Quote each of the entries below word for word, omitting the pictures.

+---+

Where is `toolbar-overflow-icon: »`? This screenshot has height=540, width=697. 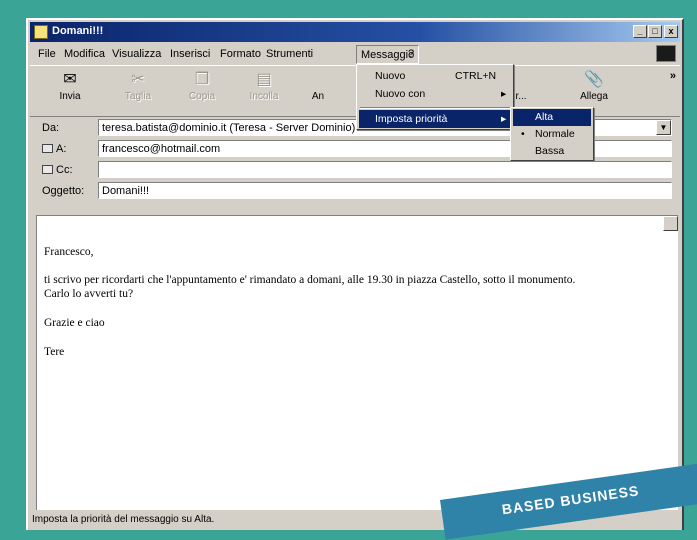
toolbar-overflow-icon: » is located at coordinates (673, 76).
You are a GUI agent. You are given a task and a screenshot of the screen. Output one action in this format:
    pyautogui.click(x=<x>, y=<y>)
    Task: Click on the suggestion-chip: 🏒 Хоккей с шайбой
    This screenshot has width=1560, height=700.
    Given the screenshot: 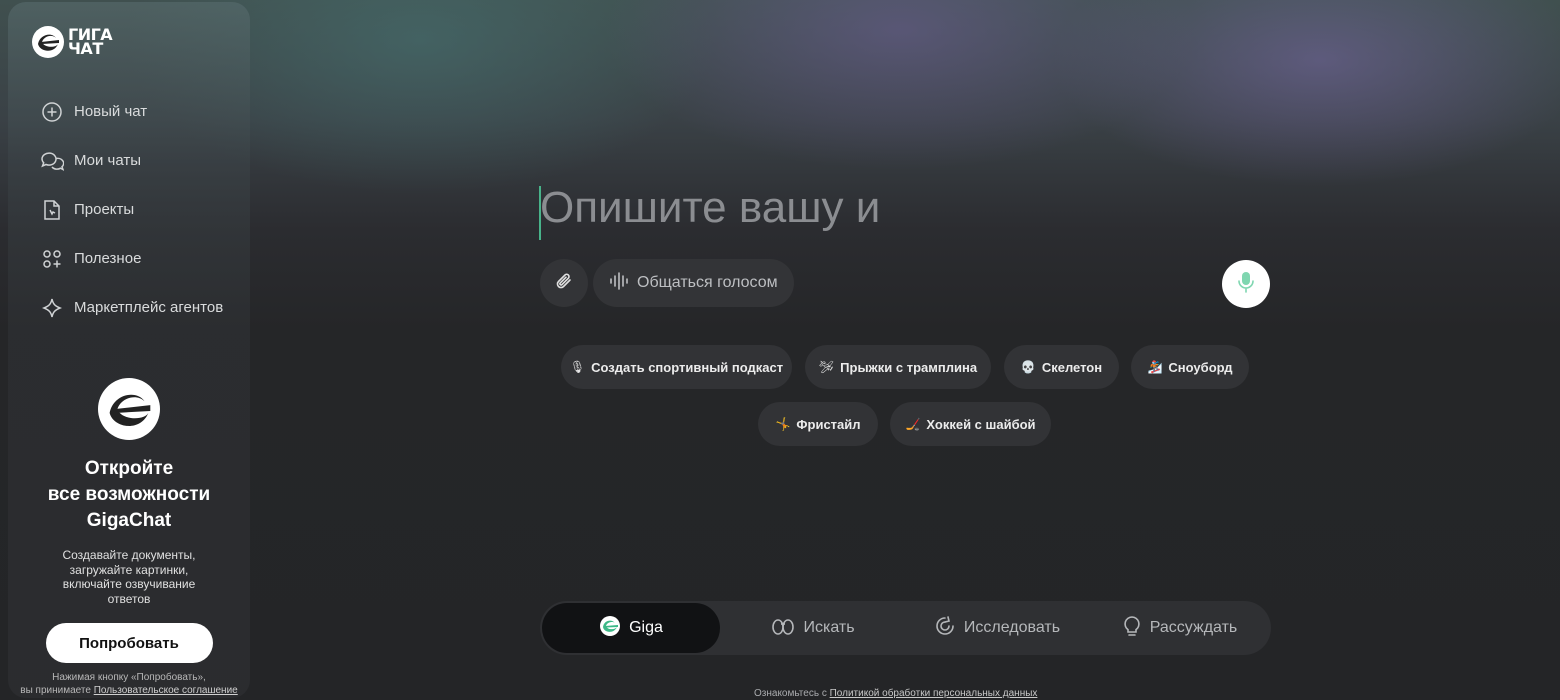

+---+

■ **TASK ANSWER**:
Where is `toolbar-overflow-icon: »`? This screenshot has height=540, width=697. 
toolbar-overflow-icon: » is located at coordinates (673, 76).
You are a GUI agent. You are given a task and a screenshot of the screen. Output one action in this format:
    pyautogui.click(x=<x>, y=<y>)
    Task: Click on the suggestion-chip: 🏒 Хоккей с шайбой
    This screenshot has width=1560, height=700.
    Given the screenshot: 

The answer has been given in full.